It's hard to watch the severe struggle Andy Murray has to endure on these days. Shifting from clay to the grass court should have been the key moment of this season as the gap between him and the rest of the herd got thinner. Yesterday, Andy Murray lost his opening match at Queen's Championships, an ATP 500 event where he was the defending champion.

He was not the only one being subject to a major upset as the next two seeds Stan Wawrinka and Milos Raonic were also eliminated in what was a shocking day for high-profile names.

After reaching the semis at the French Open, the trend seemed to have found a way to go up for Murray. Today's performance was an unexpected episode, and it might indicate the sign of a deeper problem or just an unfortunate event.

The lucky loser who went on scoring the biggest win of his career

Initially, Andy Murray was scheduled to face Aljaz Bedene (54 ATP) a fellow compatriot. Following Bedene's withdrawal, the vacant slot was handed to Jordan Thompson (90 ATP) who simply decided to make the match of his life.

Having the opportunity to face the world no. 1 the 23-year-old Aussie did everything by the book while on the other side of the net Murray seemed to be rather off than willing to compete.

The balance was the guiding word of the opening which went to a tie-break. Winning the opening act gave Thompson a solid ground to step into the second one. In the end, it was 7-6 6-6 for the young Aussie while for Murray was just another day spent out in the rain without an umbrella at his disposal.
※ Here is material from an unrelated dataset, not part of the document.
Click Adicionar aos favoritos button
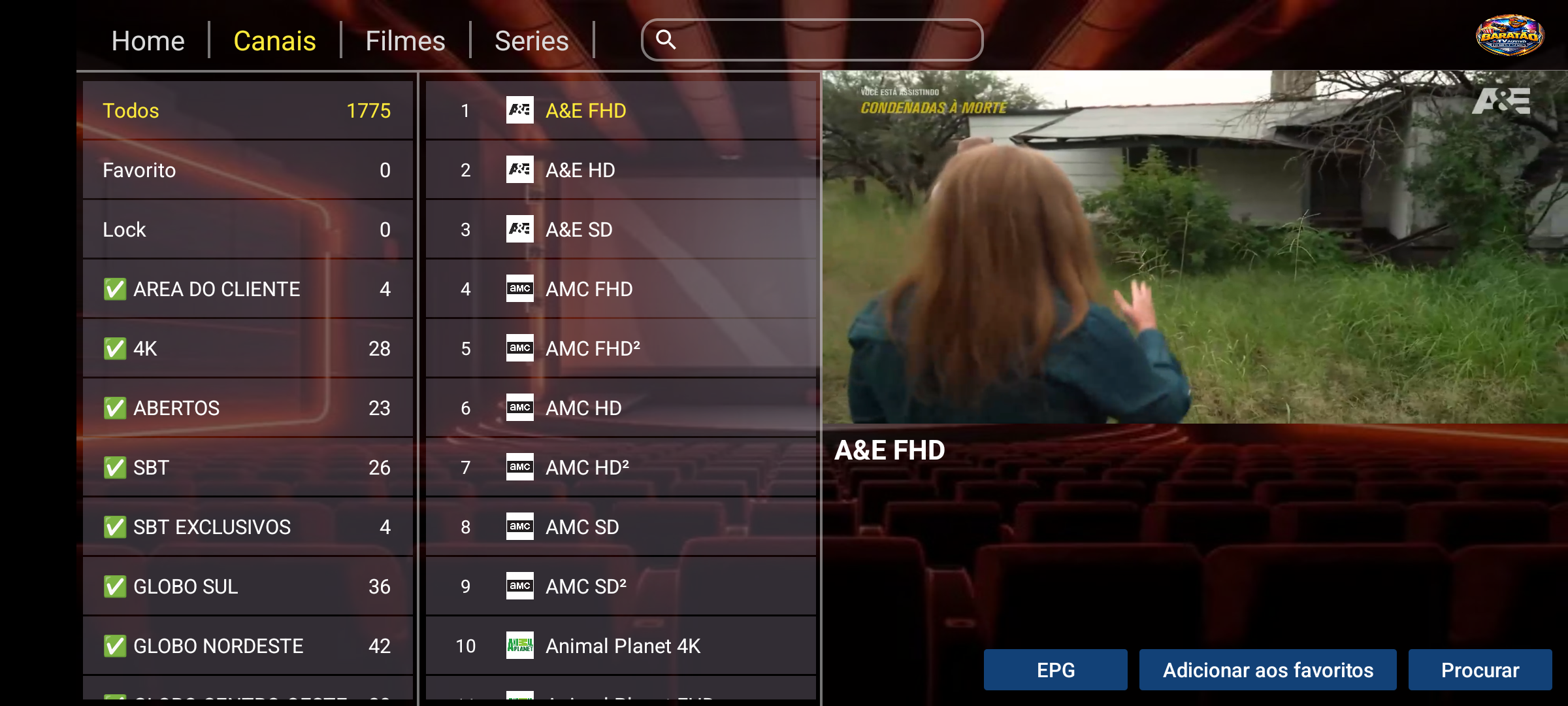Screen dimensions: 1568x706 (1267, 670)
It's been few harsh months for Andy Murray who had only one glimpse when won the title in Dubai. Now that he came short during the warm-up season prior to Wimbledon, the roots of disbelief or lack of confidence could hew in deeper into his core.

What causes the decline

What's happening to Andy Murray right now, it's just the natural course of things. A professional Tennis player will have a moment of the peak followed by a downward spiral. The only difference is being made by the time between the peak of form and when the decline starts. In Murray's case, the gap was quite short. For a proper comparison just look at Federer's history or Nadal or most recently at Novak Djokovic's case.
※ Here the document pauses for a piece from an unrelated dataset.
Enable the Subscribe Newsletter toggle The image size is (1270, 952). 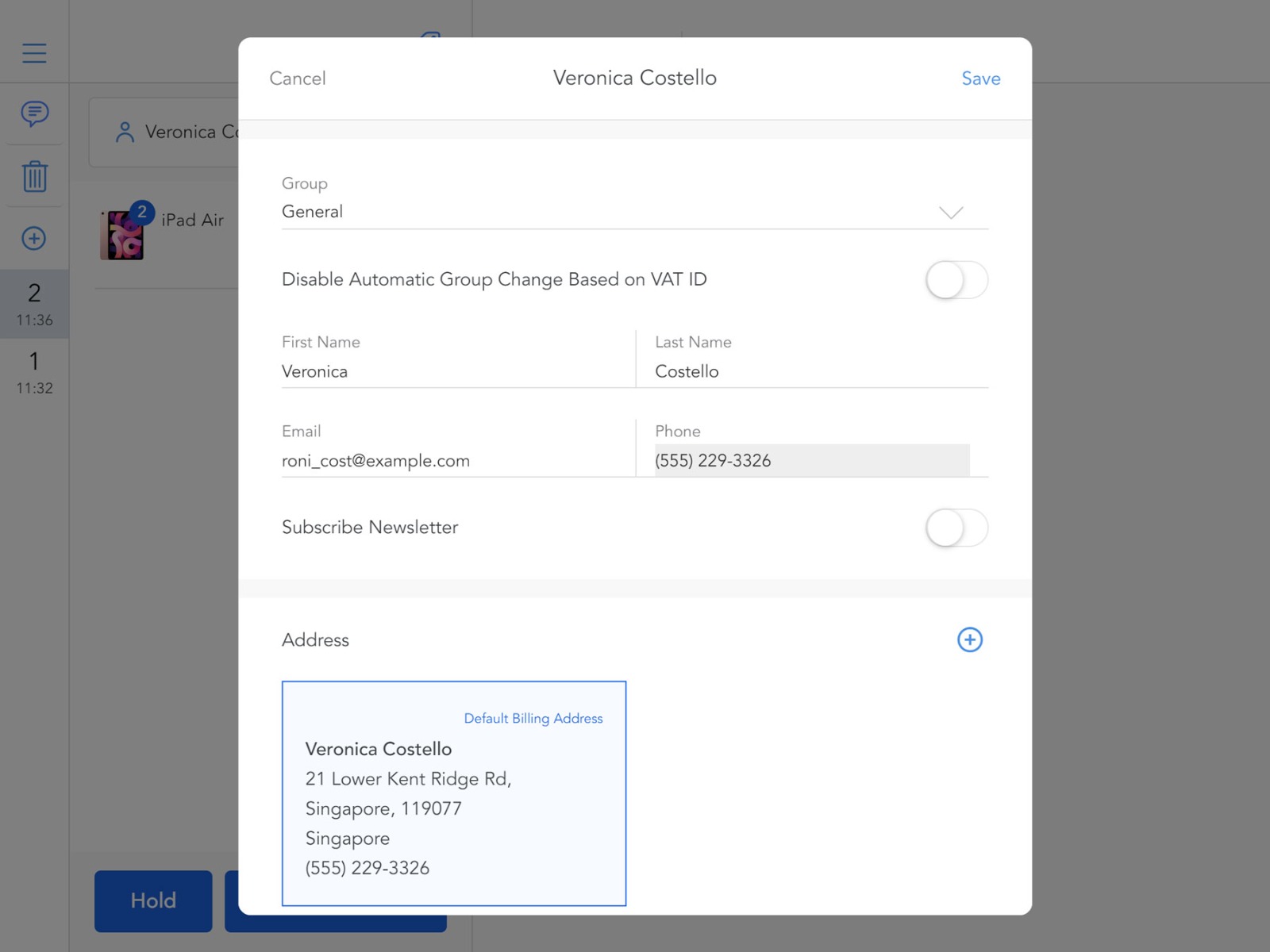[x=956, y=527]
Once they got to the top, they were in an irremovable state for a long period of time, even years.

Reaching his peak around 30 might be the cause of a faster decline. Those other three made it to the top while in their prime. With Rafael Nadal racing from behind, it's likely that Murray will lose the world no. 1 seat by the end of the year. But, he is still one of best ATP player and definitely has resources to keep on being relevant at the top of the ATP circuit.